Problem requirements: Find each line of the entries with the string "agent", please, and copy it.

Provided data:

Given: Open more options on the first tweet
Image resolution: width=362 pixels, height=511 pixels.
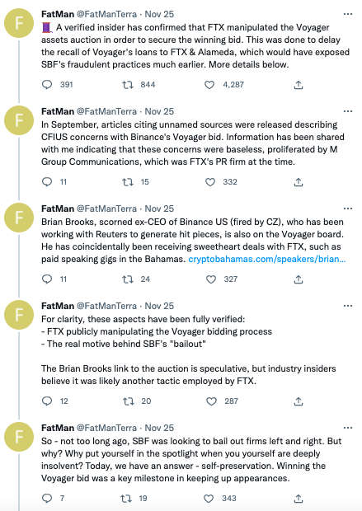Looking at the screenshot, I should (348, 14).
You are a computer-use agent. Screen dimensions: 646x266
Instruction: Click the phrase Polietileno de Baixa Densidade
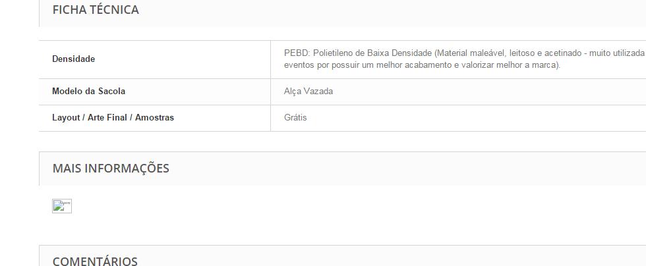pyautogui.click(x=372, y=53)
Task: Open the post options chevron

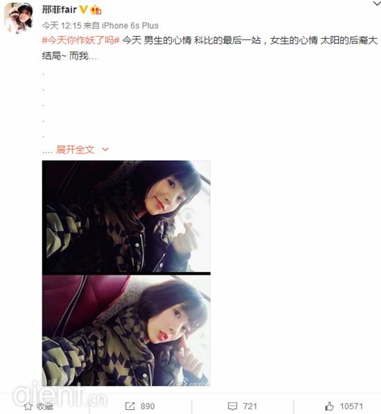Action: [x=377, y=3]
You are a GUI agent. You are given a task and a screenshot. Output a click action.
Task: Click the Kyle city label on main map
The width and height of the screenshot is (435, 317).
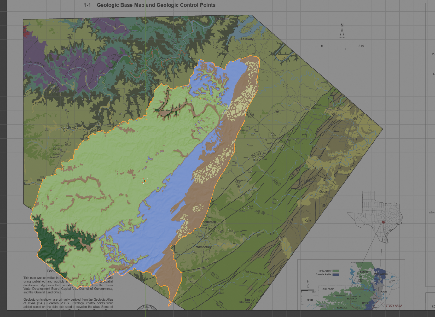(x=308, y=220)
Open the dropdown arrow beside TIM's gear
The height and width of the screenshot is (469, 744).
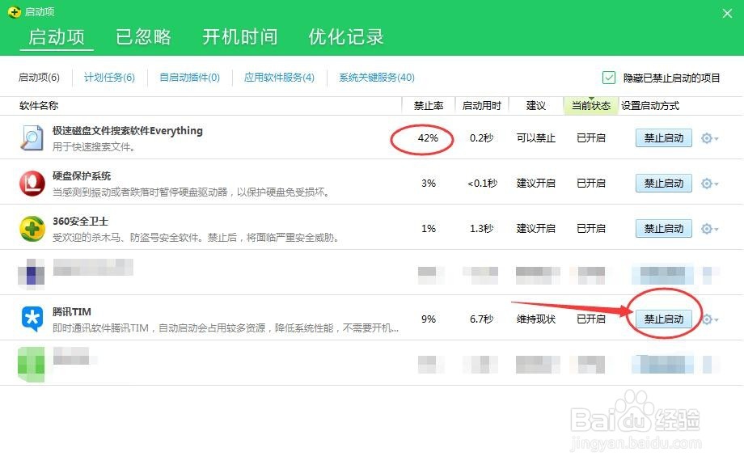coord(718,318)
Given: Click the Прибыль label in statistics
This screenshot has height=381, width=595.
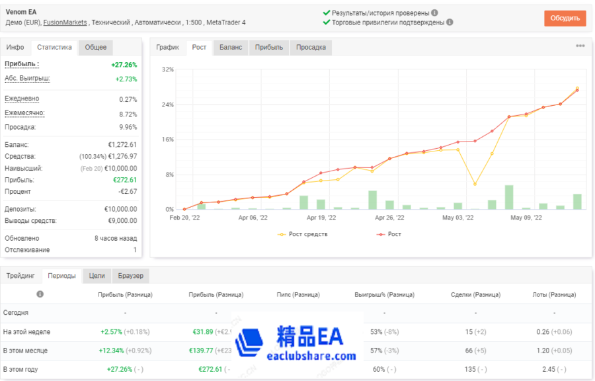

Finished exercise:
You are a computer-use agent. Screen dimensions: 646x266
You are a GUI agent. You are given a task and a screenshot. Output a click action.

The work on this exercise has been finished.